I’m not sure the question can be answered as phrased. Mass communication destroys linguistic diversity. Throughout most of human history, language has been a continuum rather than a discrete, well-defined thing. People in village B had a couple of unique words and an accent slightly different than the people in village A, just down the road. The people in village C has a slightly stronger “accent” etc. Eventually, these differences would render communication between people from village A and village Z almost impossible.
You still see this in Italy today. “Italian” is a modern creation and is actually just the dialect of Tuscany. Even today, many people can also speak regional dialects that increase in mutual unintelligibility as you go north or south. The “Italian” dialect in, say, Trentino Alto Adige is completely incomprehensible to someone from Sicily.
The printing press fixed the dialect of London as “standard” English and largely wiped out linguistic variety. The size of the British empire and relatively poor communications allowed English to flourish in new evolutionary niches, for a little while. Thus, Indian English and American English, while still quite comprehensible to speakers of British English, started to accrete differences. However, the growth of satelite television and, more importantly, the Internet, is provding an irrestible impetus for standardization.

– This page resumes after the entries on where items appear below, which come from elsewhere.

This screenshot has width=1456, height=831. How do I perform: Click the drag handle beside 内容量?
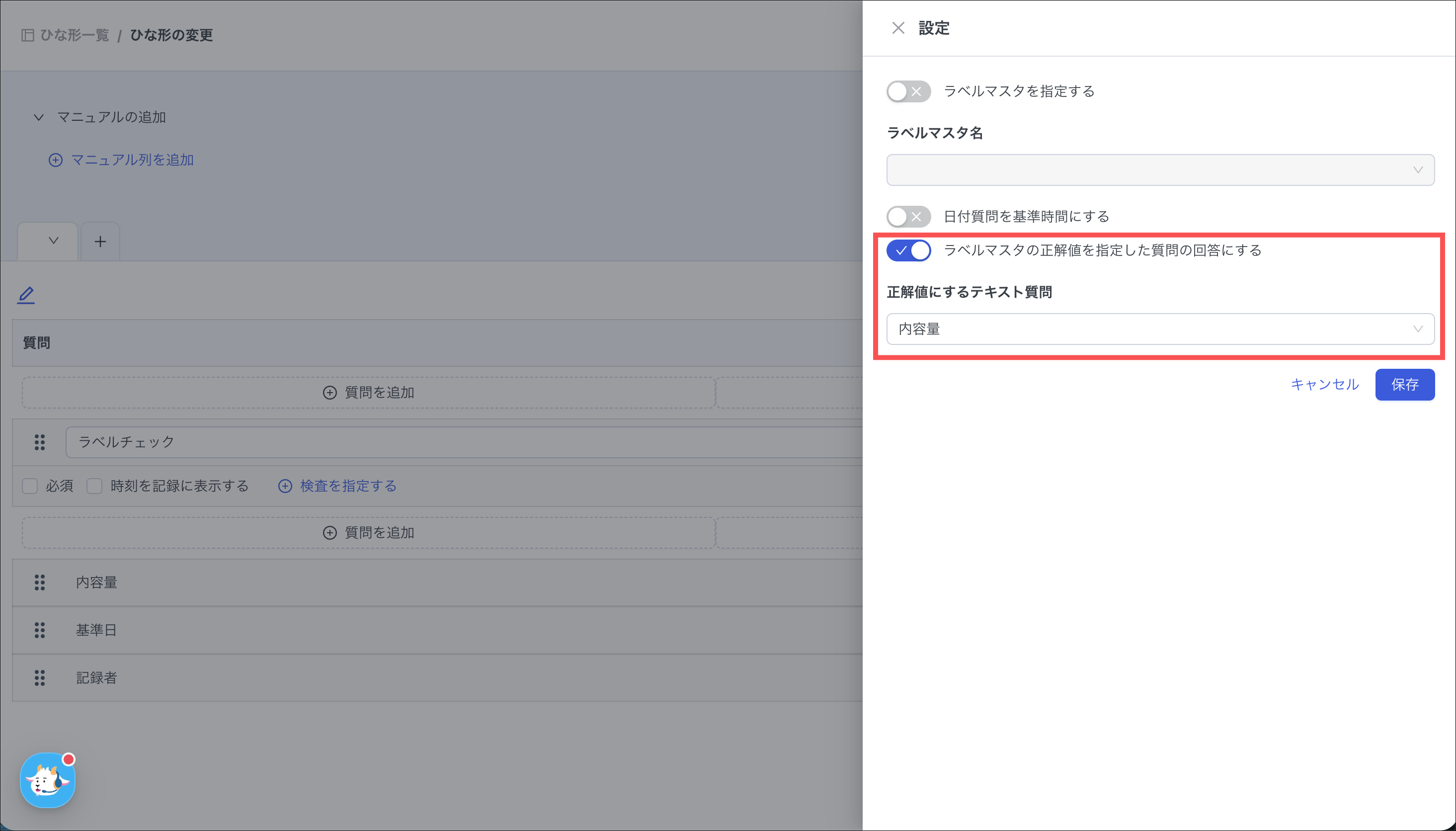pyautogui.click(x=39, y=582)
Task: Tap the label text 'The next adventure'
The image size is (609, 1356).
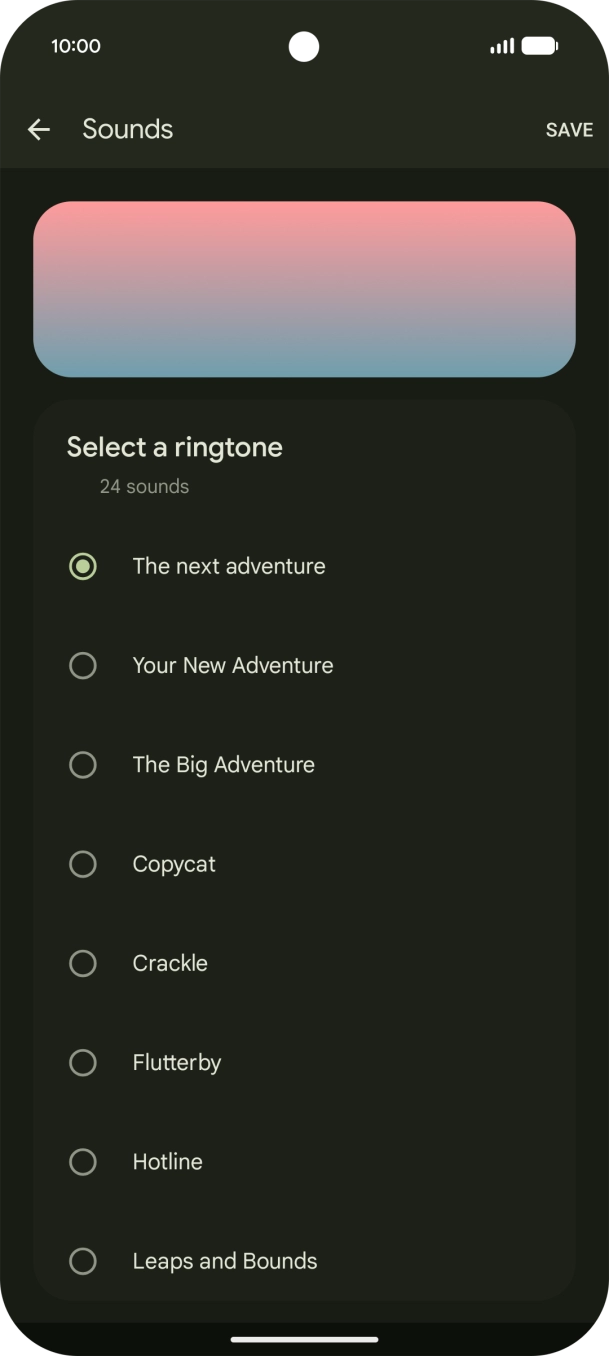Action: pyautogui.click(x=228, y=565)
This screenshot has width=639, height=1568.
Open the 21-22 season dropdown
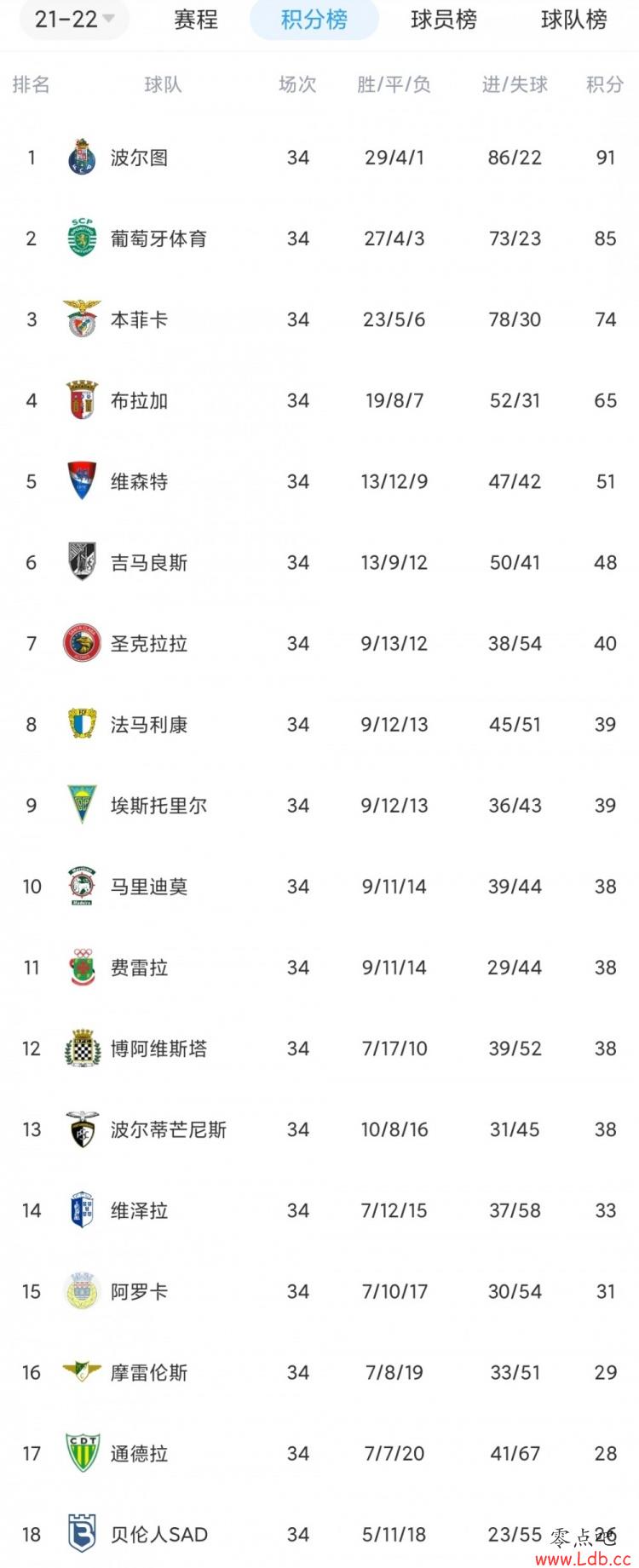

Under these circumstances, some kinds of linguistic change, e.g., new vocabulary, can spread with blinding speed. Others, however, may never take place. I think it will be almost impossible for things like variant spellings to creep into English. There is too much inertia in the form of digital source material and too many people able and willing to correct errors.
I change in things like grammer have slowed down, due to mass communiction fixing things in place, but vocabualary is changing quite rapidly, mostly through lots of new words being added, without throwing away lots of older words.